**STORED DATA**
+-------+

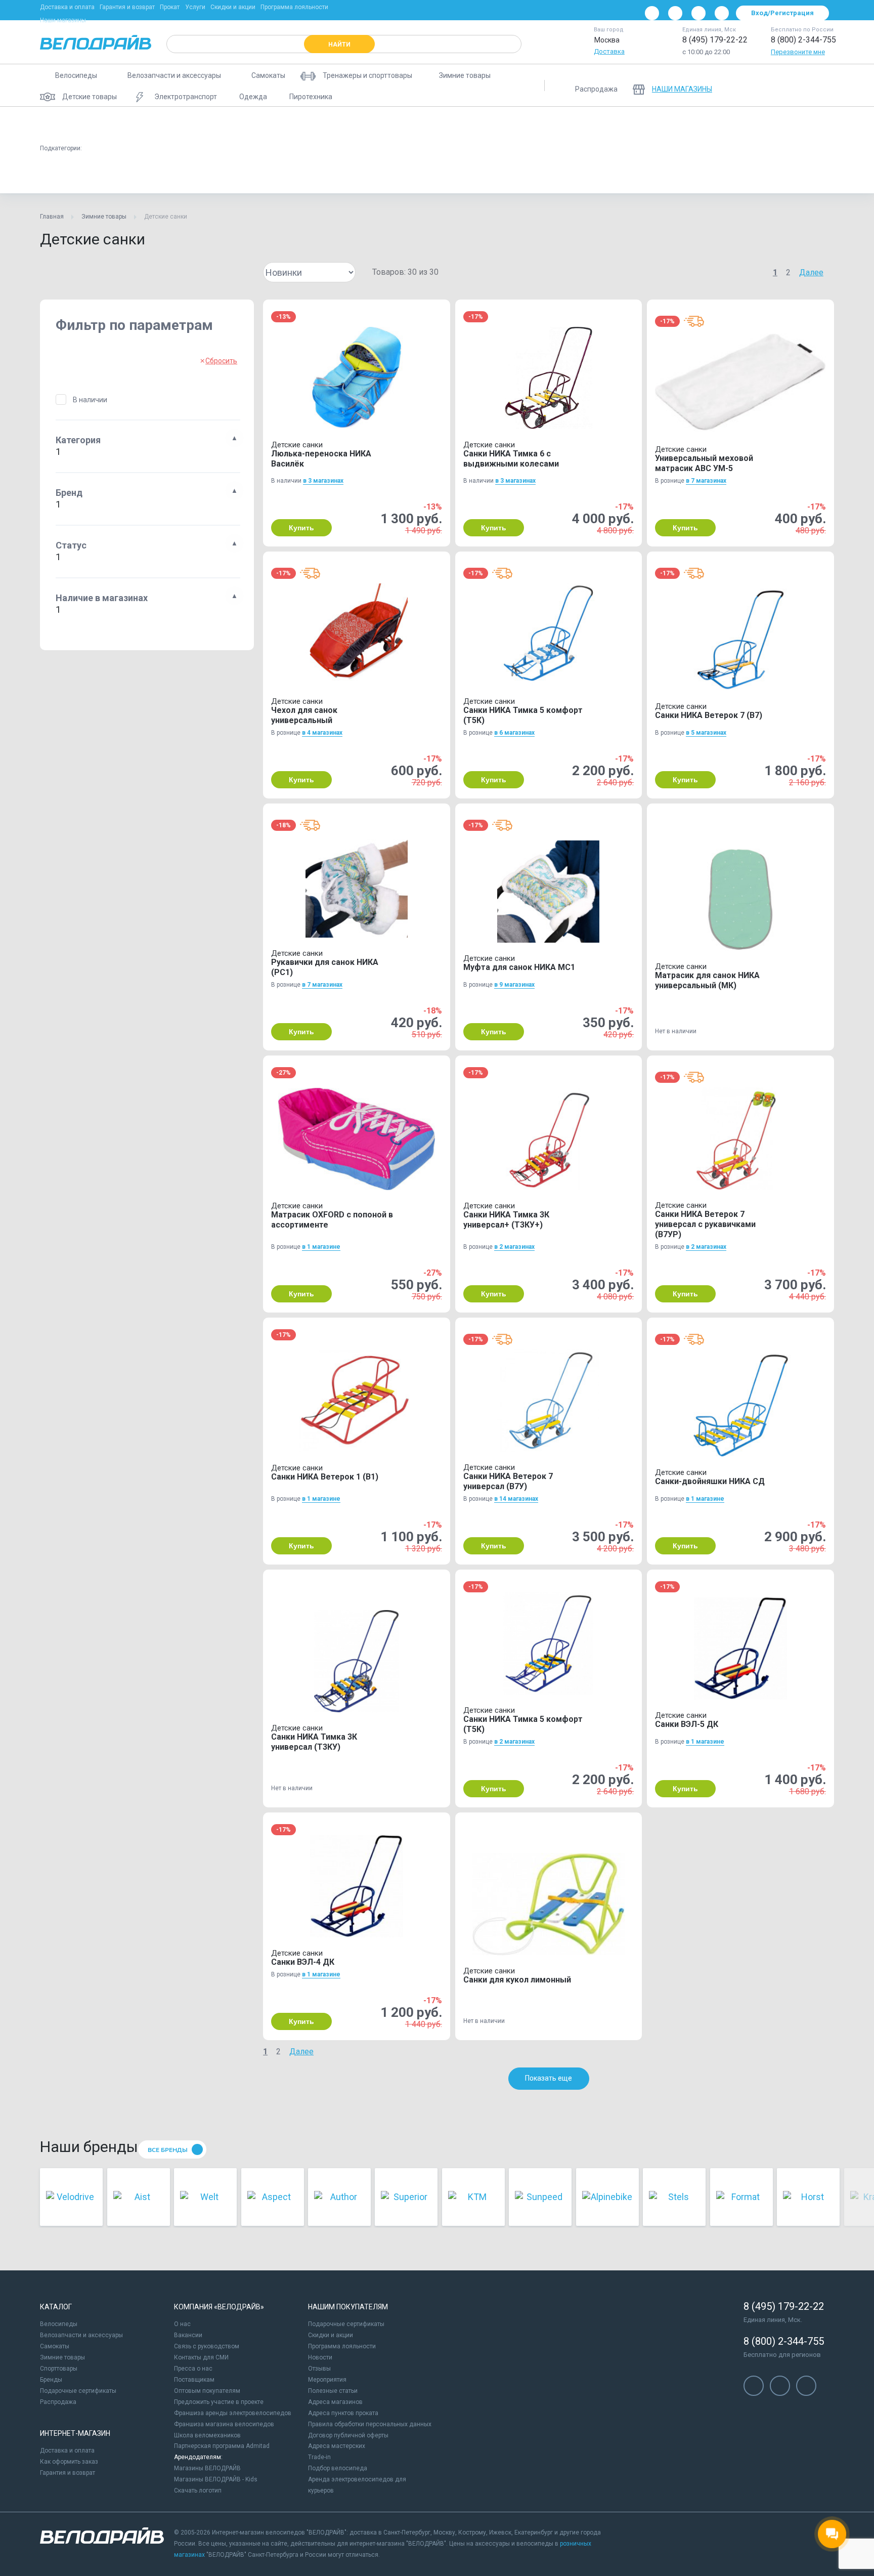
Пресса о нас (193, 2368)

+-------+

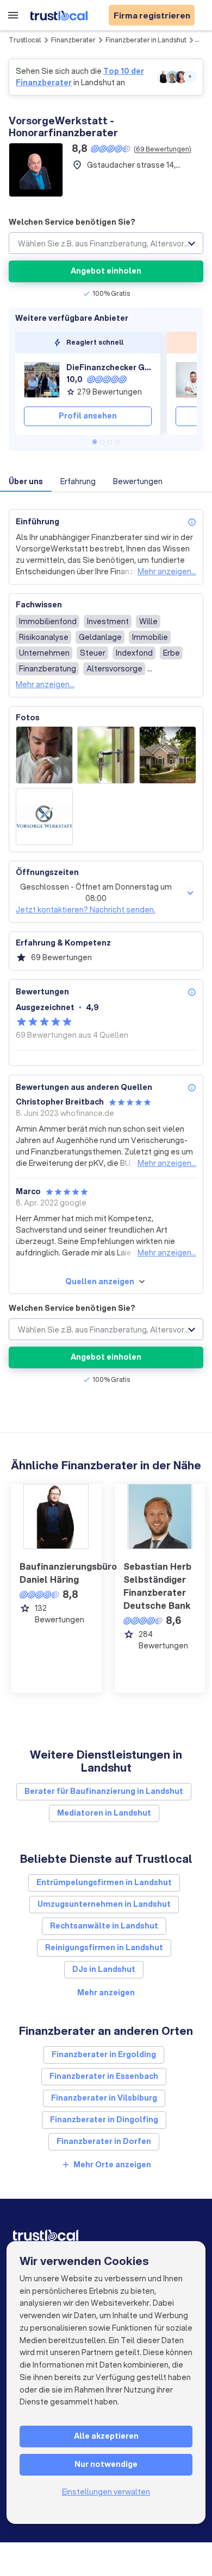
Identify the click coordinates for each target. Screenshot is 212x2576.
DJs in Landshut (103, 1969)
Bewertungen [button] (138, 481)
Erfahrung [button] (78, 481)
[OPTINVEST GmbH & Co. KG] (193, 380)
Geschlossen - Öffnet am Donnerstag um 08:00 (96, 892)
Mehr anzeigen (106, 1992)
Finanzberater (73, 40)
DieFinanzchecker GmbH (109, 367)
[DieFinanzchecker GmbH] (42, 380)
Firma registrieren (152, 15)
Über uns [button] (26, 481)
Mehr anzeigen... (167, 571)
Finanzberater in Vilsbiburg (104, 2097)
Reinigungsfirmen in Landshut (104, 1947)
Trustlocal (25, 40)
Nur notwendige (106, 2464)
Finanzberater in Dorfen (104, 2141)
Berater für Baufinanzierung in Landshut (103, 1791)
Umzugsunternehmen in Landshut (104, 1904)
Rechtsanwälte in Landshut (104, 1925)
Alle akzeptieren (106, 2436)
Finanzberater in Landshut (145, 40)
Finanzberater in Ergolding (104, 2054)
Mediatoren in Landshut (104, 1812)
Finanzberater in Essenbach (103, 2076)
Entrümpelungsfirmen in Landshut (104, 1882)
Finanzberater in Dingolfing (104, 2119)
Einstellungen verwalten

+-------+

Of the lines above, retype only those from the line containing "Finanzberater in Dorfen (104, 2141)" through the line containing "Finanzberater in Essenbach (103, 2076)", including both, exactly.

Finanzberater in Dorfen (104, 2141)
Berater für Baufinanzierung in Landshut (103, 1791)
Umzugsunternehmen in Landshut (104, 1904)
Rechtsanwälte in Landshut (104, 1925)
Alle akzeptieren (106, 2436)
Finanzberater in Landshut (145, 40)
Finanzberater in Ergolding (104, 2054)
Mediatoren in Landshut (104, 1812)
Finanzberater in Essenbach (103, 2076)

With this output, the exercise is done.